Here we adopt an approach that minimizes this problem: each voxel is defined as a network node. Although computationally expensive, this approach allows unbiased exploration of the network properties of the human brain. It has revealed that the human brain has a small-world, scale-free functional architecture 
. Voxel-wise network analyses have been used successfully to identify hubs in the human brain 
, to highlight regions of the brain where network efficiency is related to cognitive function 
, to study how exercise affects brain function in older adults 
and to investigate the impact of anesthetic agents on the brain 
. In this work we apply this approach to investigate the changes in network connectivity patterns associated with healthy aging.
When applying graph theory to study human functional brain networks, the functional imaging data must first be translated into either a weighted or unweighted graph, after which one or more network properties of interest can be computed. Most prior studies have modeled functional human brain networks using unweighted graphs 
. However, this approach discards potentially valuable information regarding the strength of each connection in a graph. An alternative made possible by recent developments in weighted graph theory is to maintain information regarding the strength of each existent connection and to use that information in computing network measures. Here we explored both approaches. Using an approach similar to that shown by Buckner et al. 

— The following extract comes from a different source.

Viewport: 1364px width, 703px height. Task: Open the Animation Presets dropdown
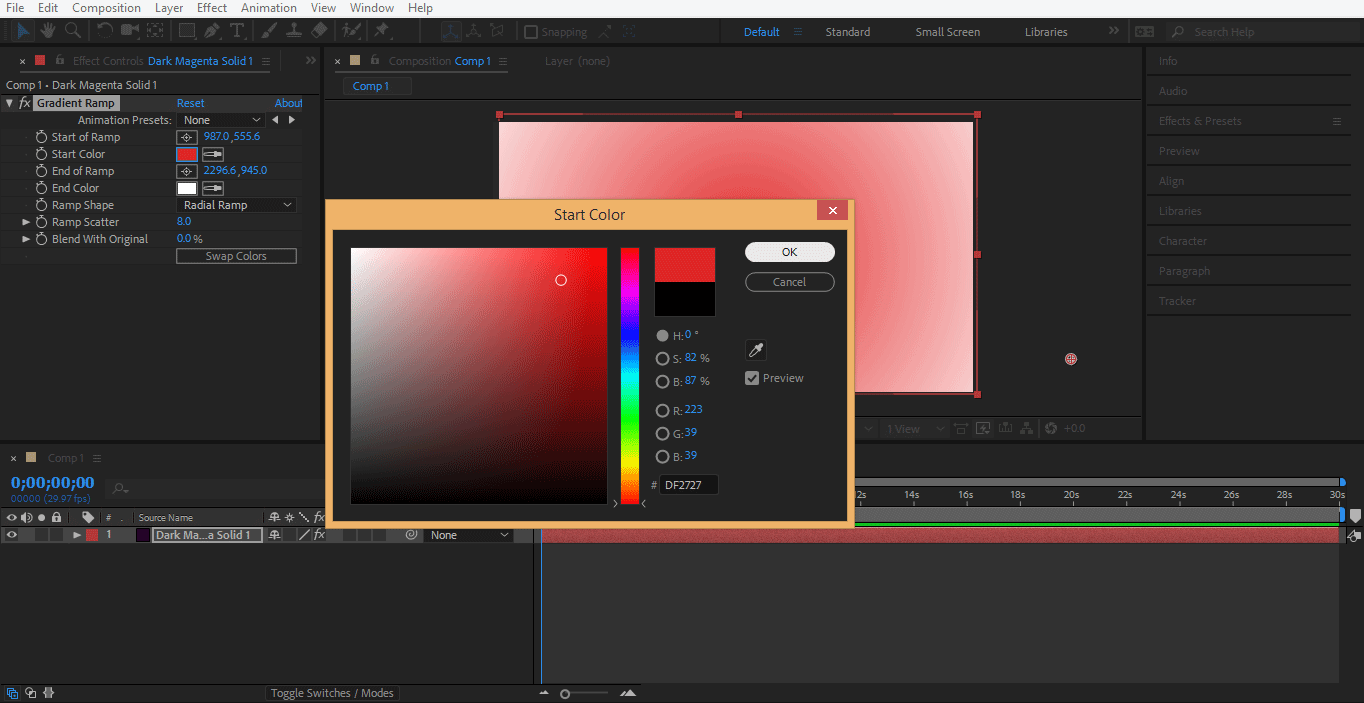[221, 120]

, we computed the unweighted network measure of degree in a voxel-wise manner and examined the relationship between this network measure and age. In this voxel based approach the intensity of each voxel reflects the number of connections that voxel has (with correlations r>0.25) to the rest of the voxels in the gray matter. As such, a high degree measure implies that that tissue element is highly connected to the rest of the brain while a low measure of degree implies fewer connections to other brain tissue. Second, we computed the weighted graph measure of vertex strength: for each node (or vertex) in the graph, this is a summary measure of the strength of all connections to that node 
. Thus, it is an extension of the network measure of degree to a weighted graph context.
In summary, we present here an exploratory examination of age-related differences in intrinsic connectivity patterns of healthy young to middle-aged adults. Voxel-wise network measures are used, allowing an approach that is unbiased by a-priori expectations regarding regions of interest.